Already, we see a few interesting things:
- There’s no explicit dependence on the animal’s mass (M); it canceled out.
- The longer the animal’s lifespan (T), the greater the power requirement. Note that cows live longer than pigs which live longer than chickens.
But: Let’s think a bit more about mass. Bigger animals live longer. (Elephants live for decades; mice don’t.) In fact, there’s an empirical observation that lifespan scales as the one-quarter power of mass for a wide range of animals (T ~ M^(1/4)). Bigger animals also use less power per unit body mass, with a metabolic rate that scales inversely with the one-quarter power of mass. (Mice, for example, have very fast hearbeats.) Therefore, p ~ M^(-1/4).
Combining these dependences on Mass:
P ~ M^(1/4) x M^(-1/4), so
P ~ M^0.
Te two factors cancel out, therefore the requisite power should be independent of the mass of the animal that’s raised for meat, and so should be the same for a chicken as for a cow. This is very wrong, severely contradicting the reality of energy costs of different livestock animals. (For example, beef has a much greater energy cost than chicken.)
The puzzle: Figure out why! (I.e. what’s wrong with the above reasoning.) I’ll put the answer in the comments in a day or two! Hint: this doesn’t require any special biophysical knowledge, or any knowledge about energy.
Update: the answer is posted; see the comments section!
Today’s illustration…
A warthog, based on a photo in this book. It didn’t turn out too well, but as my wife points out: warthogs are ugly.
Notes
[1] A few related posts here, here, and here; the syllabus.
[2] Raghuveer Parthasarathy, “Cars and Kinetic Energy – Some Simple Physics with Real-World Relevance,” The Physics Teacher 50: 395-397 (2012). [Link]
Here’s the answer to the puzzle: It’s the *natural* lifespan of animals that scales as M^(1/4), not the actual lifespan of farm animals, which is far shorter. The lifespan of beef cattle is about 2 years; the natural lifespan is about 20 years. “Fattening” Pigs: about 6-7 months versus 20 years. “Broiler” chickens: 40 days versus 8-15 years. A chicken is about 300x less massive than a cow, but its lifespan on a farm isn’t 300^(1/4) = 4.2x shorter, but rather about 20x shorter. (Lifespan numbers: http://www.four-paws.us/campaigns/farm-animals-/farm-animal-life-expectancy/)

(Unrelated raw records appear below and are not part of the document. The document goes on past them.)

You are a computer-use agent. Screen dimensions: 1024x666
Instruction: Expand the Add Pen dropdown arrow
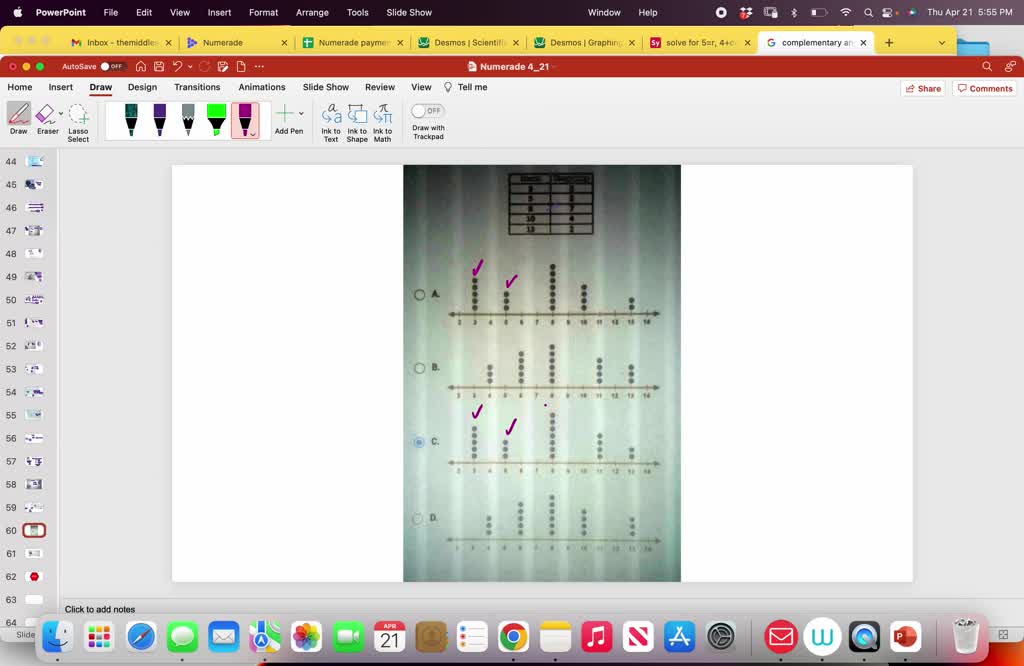point(301,114)
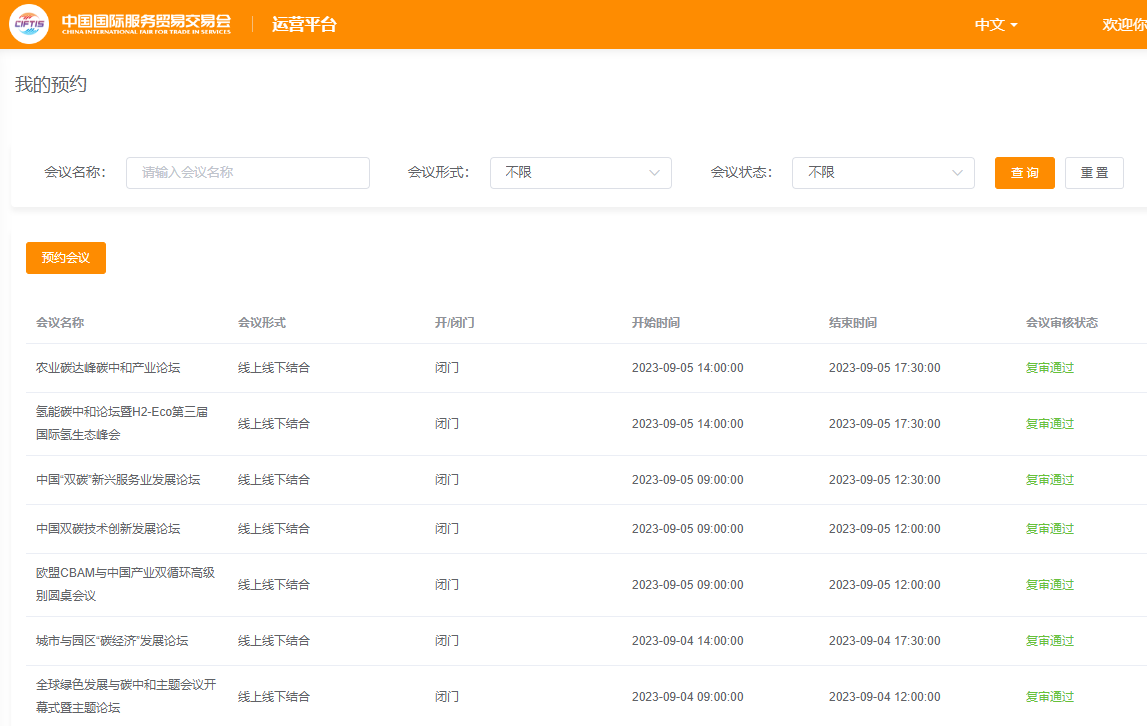Click the 欢迎你 user menu text
1147x726 pixels.
click(x=1124, y=25)
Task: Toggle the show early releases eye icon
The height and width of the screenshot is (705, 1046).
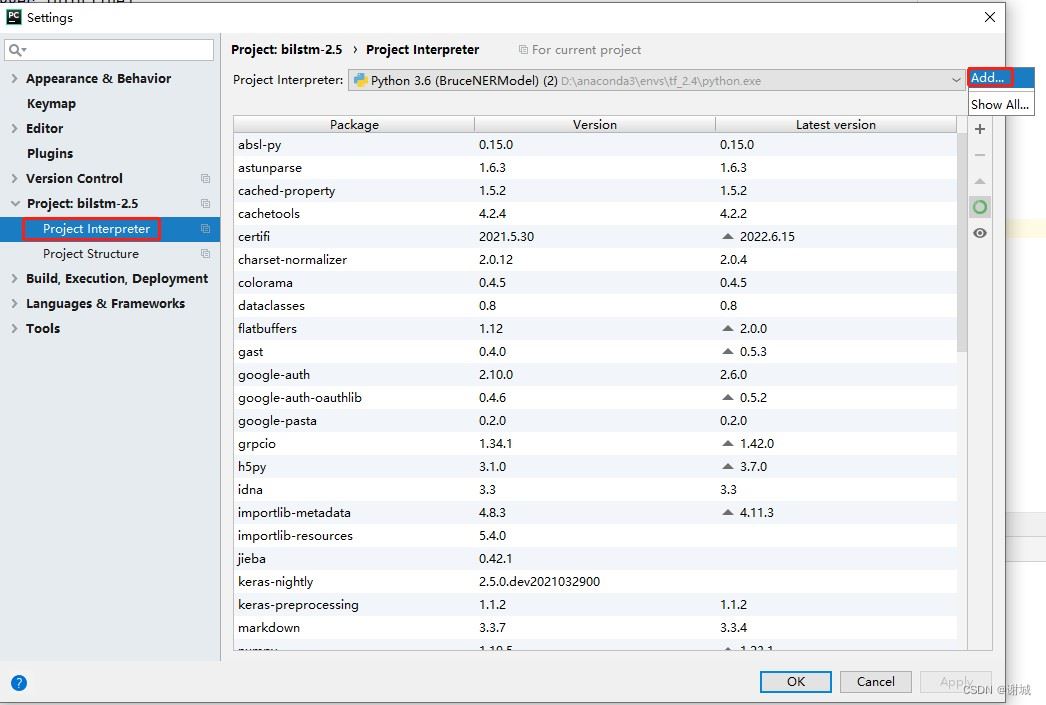Action: (x=980, y=233)
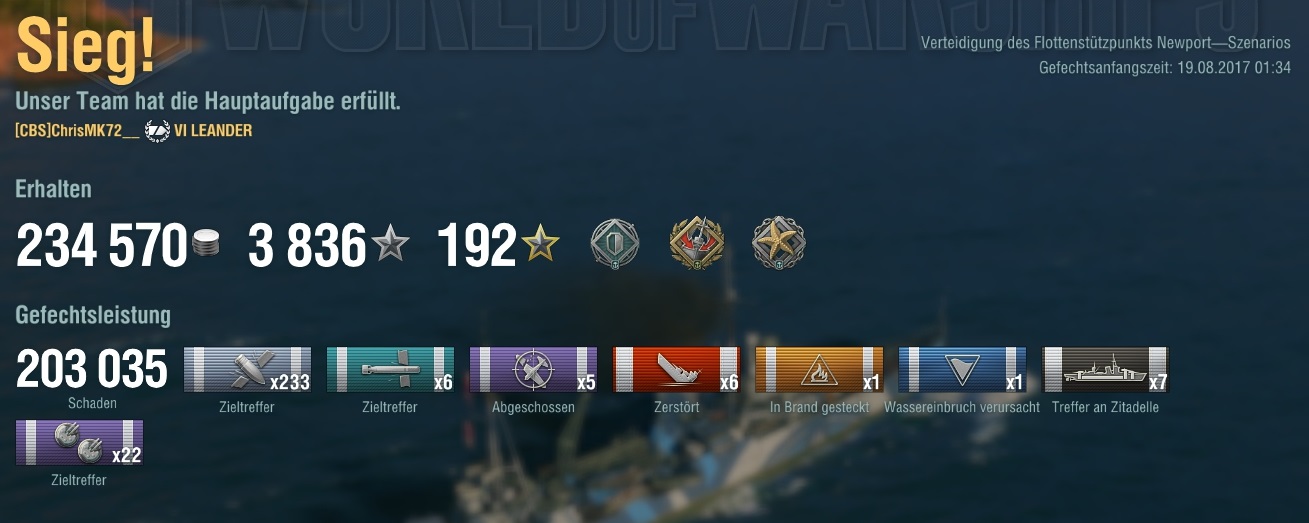This screenshot has width=1309, height=523.
Task: Click the 234 570 credits earned value
Action: [102, 246]
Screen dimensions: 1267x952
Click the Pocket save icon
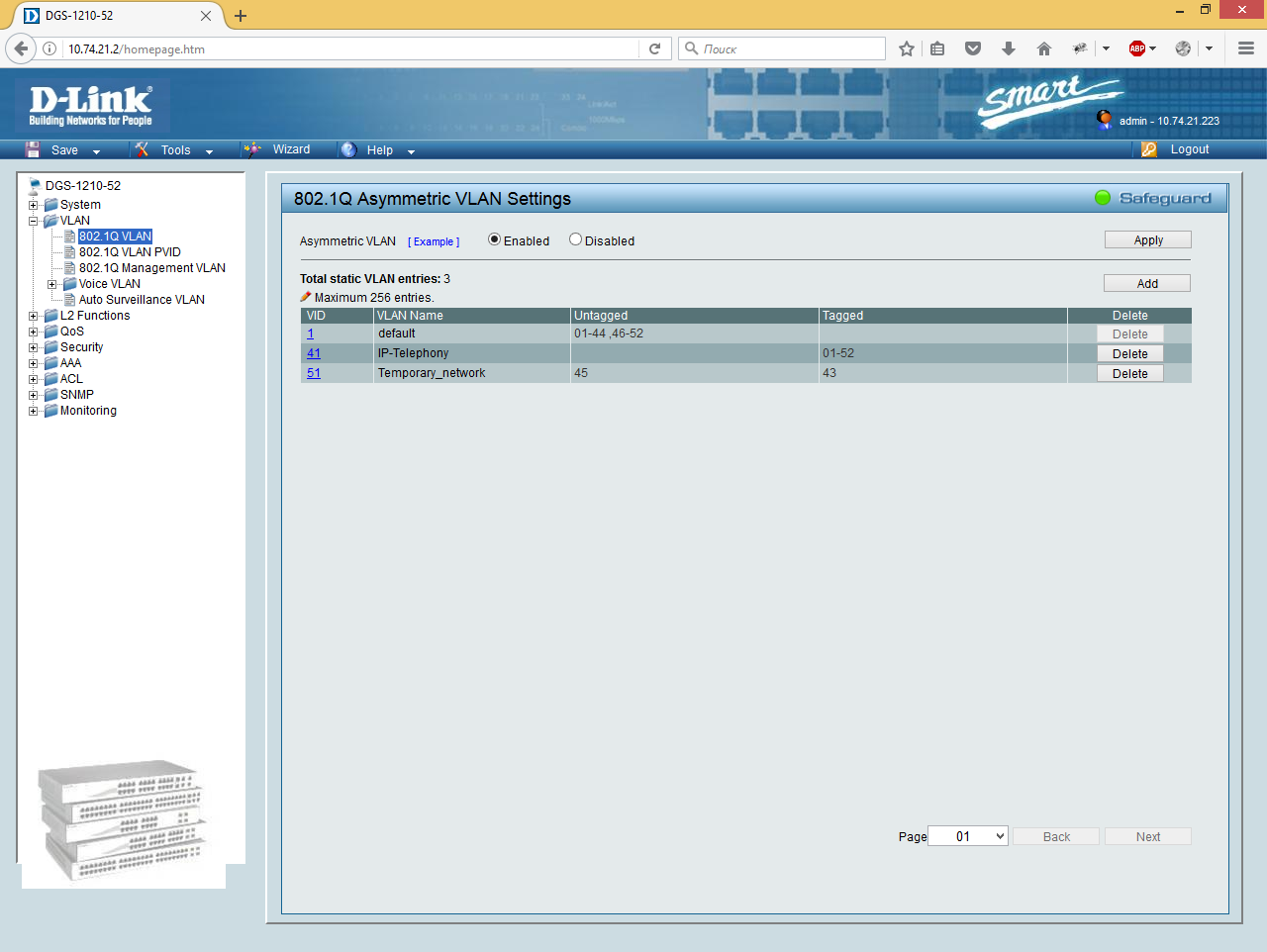coord(973,48)
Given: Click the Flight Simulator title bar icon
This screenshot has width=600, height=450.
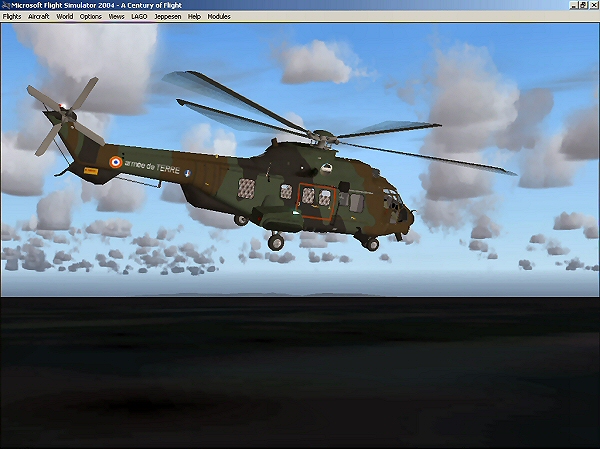Looking at the screenshot, I should [5, 5].
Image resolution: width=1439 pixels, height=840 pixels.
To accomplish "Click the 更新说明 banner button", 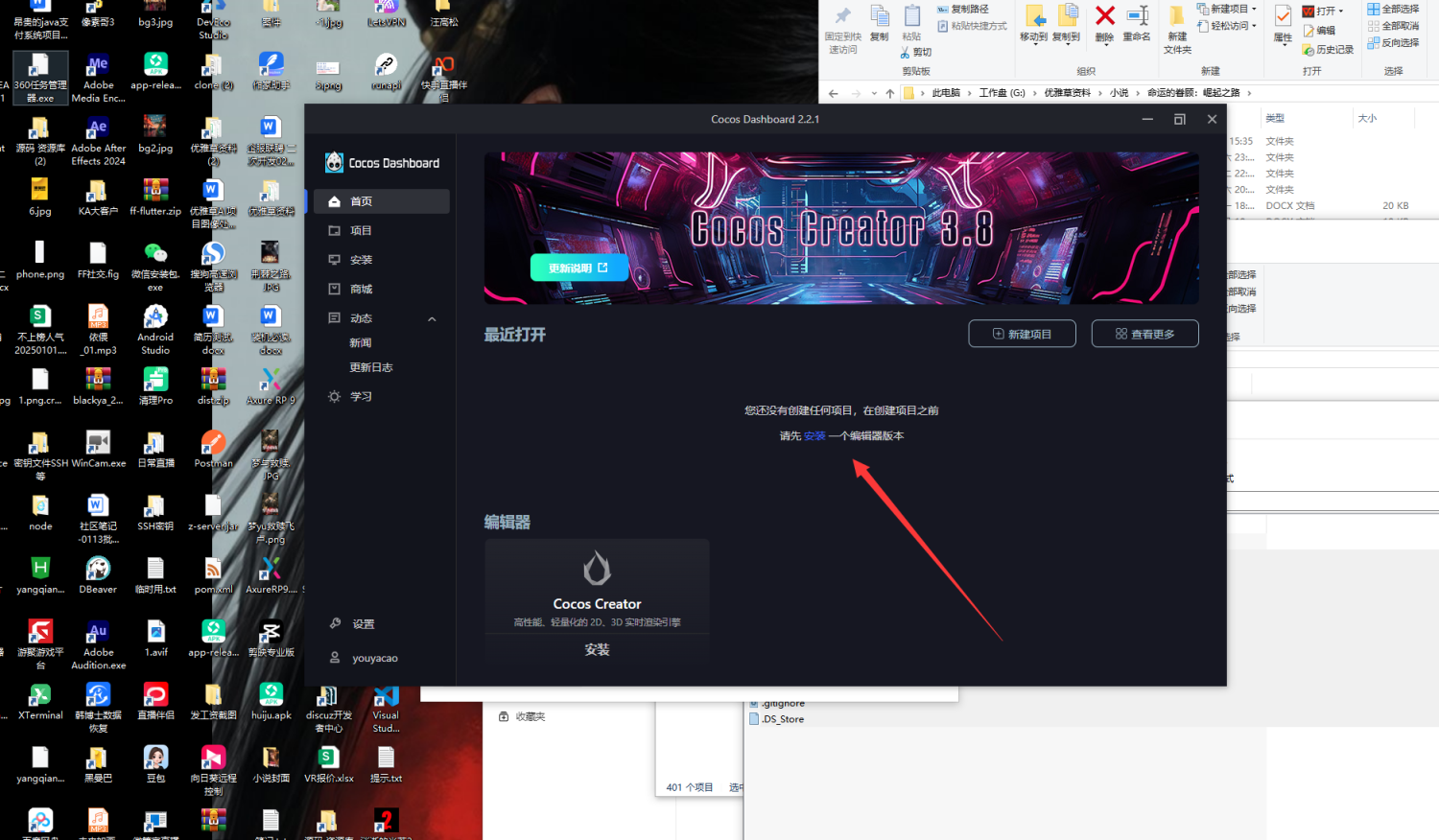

I wonder, shouldn’t the industrial parameter b also be dependent on mass? If cows are 300x more massive than a cow, then for b to be constant, you would need to house 300 chickens in the same space as a single cow. While I know the current industry standards are pretty horrendous as far as spacing for chickens go, I don’t think they store 300 chickens in the same space as a cow, although I’m not sure: https://www.farmsanctuary.org/learn/factory-farming/chickens/
Hi Fehmi,
I don’t know much about cows or chickens, but I would guess that you *could* keep a lot of chickens in the space needed by one cow! From this: https://extension.unh.edu/resources/files/Resource000471_Rep493.pdf, a broiler chicken needs 3-4 sq. feet, and a beef cow needs about 200 sq. ft (housing + exercise), a ratio of 50-70, which isn’t too far from 300. Furthermore, in case the relevant thing is the volume of required space, the ratio becomes even higher (50^1.5 = 350!). Moreover, I doubt that the “industrial” power needed to keep a unit mass of animal alive is dominated by the space the animal needs, but rather by the energy requirements of growing the animal’s food, which are probably pretty similar for most common animal types. (It would be good to read a simple but thorough analysis of this.) I wouldn’t be surprised, though, if there are subtle mass dependences (or economies of scale) that come into this, but I can’t guess which way they would go!